Getting and keeping the entire family involved in this caregiving commitment, no matter how difficult, should be your top priority. Learn from the experiences of real families to better prepare you for the caregiving challenges that lie ahead.Don't play the martyr.
I've overheard one sister say, "It's easier for me to do the shopping than wait for my sister to get around to it." Her sister's response was, "She always says she's already taken care of everything when I offer to help."
Give the entire family opportunities to share in caregiving, even when it may require some flexibility. In one family I recall a very controlling brother who cared for his parents in his home and refused his sister's help on her day off from work because he felt this caused a disruption in the routine.
Don't assume that you are the only competent person in the family.
It's likely that other family members are equally competent to manage your parent's care. An example is when one sister says "She buys food that Dad is not supposed to have in his diet." And the other sister remarks, "Every time I try to help, she complains that I don't do anything right." Allow others to take on duties and show great patience with their mistakes while learning.Do recognize that there are usually underlying reasons for the "all talk" person.
He or she may feel guilty about not helping or even feel less competent. Try to give him or her the benefit of the doubt with comments like "I know you wish you could visit more often, but Dad sure does light up whenever he gets a chance to see you."
Don't allow criticism from the "all talk" person to offend you.
Instead invite him or her to put such ideas into action. For instance I overheard one brother telling another "I really like your idea about organizing Mom's medications into pill boxes... would you mind getting that set up for Mom?"

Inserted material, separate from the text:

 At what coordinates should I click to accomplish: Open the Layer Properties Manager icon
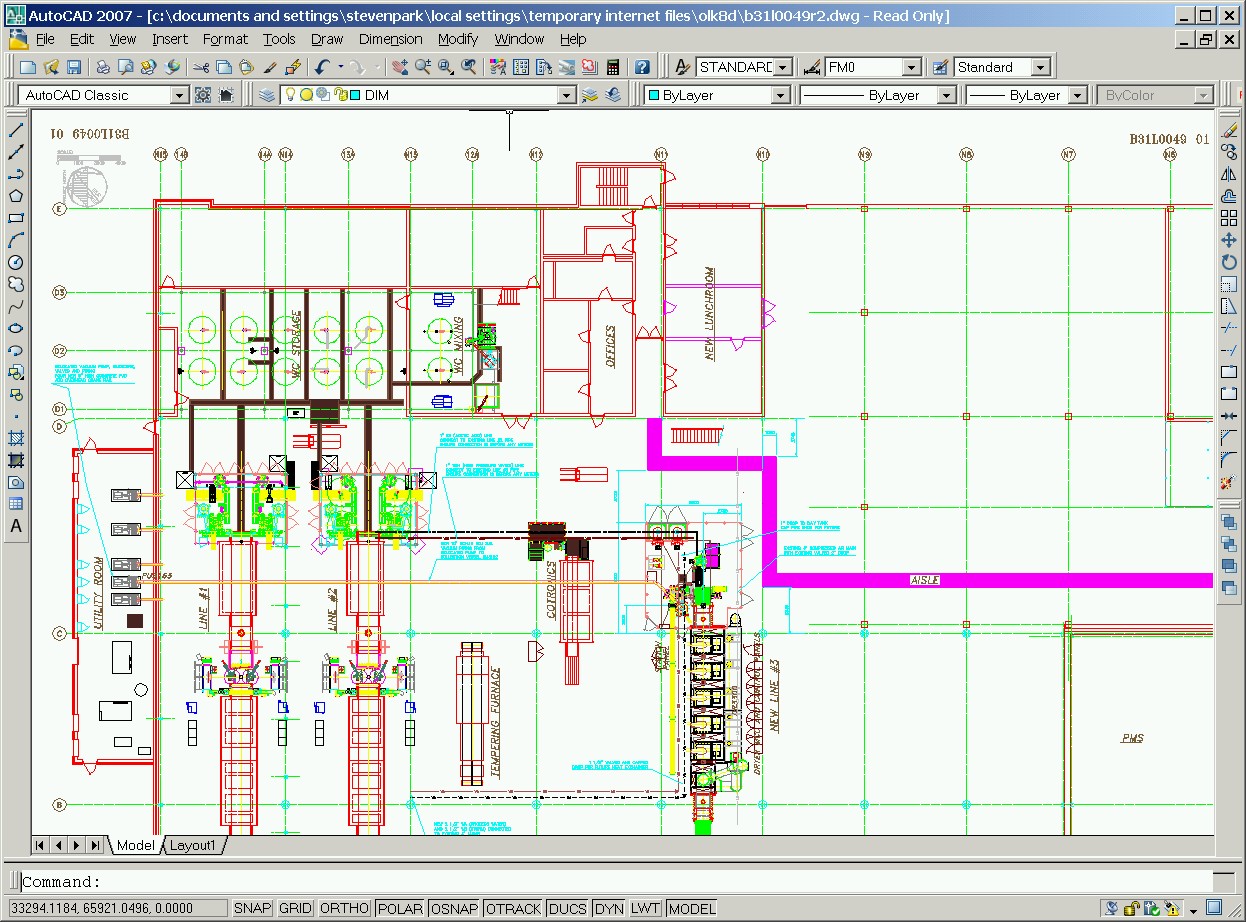pyautogui.click(x=267, y=95)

Do encourage frequent praise of your family members regarding their caregiving efforts.
Never gang up on a family member, which will likely cause alienation. Referring to the example above, the same brother tactfully commented, "I'm glad we can count on you to manage the medication boxes for Mom because you are the most organized one around here."Don't overlap family member's visits if possible.
Schedule in advance each family member's visit in order to maximize the time for a regular caregiver to be off duty.Do alternate residences of siblings (if feasible).

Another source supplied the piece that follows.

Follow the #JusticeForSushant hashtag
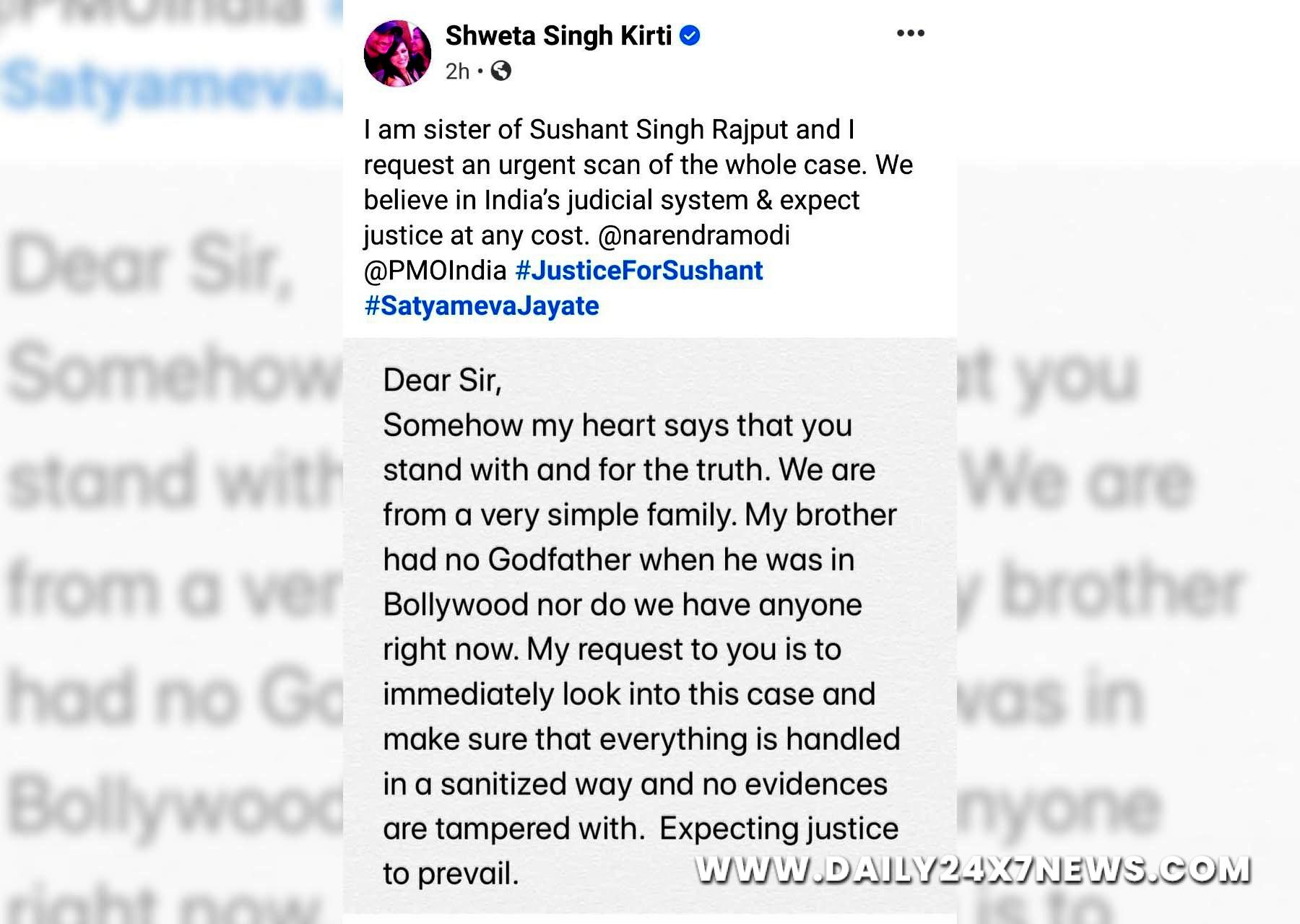 pos(639,271)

This is something to think about when parents can no longer remain at home. I have often seen brothers and sisters take turns having their parents stay with them for intervals of 1-2 months up to 6 months at a time and it seems to work very successfully.
Don't enable either of your parents to depend solely on you.
Be careful of being manipulted into a situation where you are regarded as the only one who can properly take care of mom and dad. This can happen shamelessly and be mistaken for a compliment initially, with disastrous results later.
Don't allow a visit from an out-of-town family member that obliges you to prepare meals and entertain them. If you cannot use this time for your own well-deserved respite, than at the very least make certain that this visiting family member is not treated as company but instead as another helping hand.Do consider hiring an Elder Law Attorney and possibly a Financial Advisor
Hiring a professional to manage the legal and financial aspects of your parent's affairs will relieve you and your family of added responsibilities.Do consider hiring a Geriatric Care Manager
A neutral professional can help to overse your parent's care and delegate caregiving responsibilities.Do keep in mind the reason behind your caregiving efforts.
Love for your aging parents. Accommodating their needs and desires in order to bring about their happiness is a very selfless act that is all too often overlooked.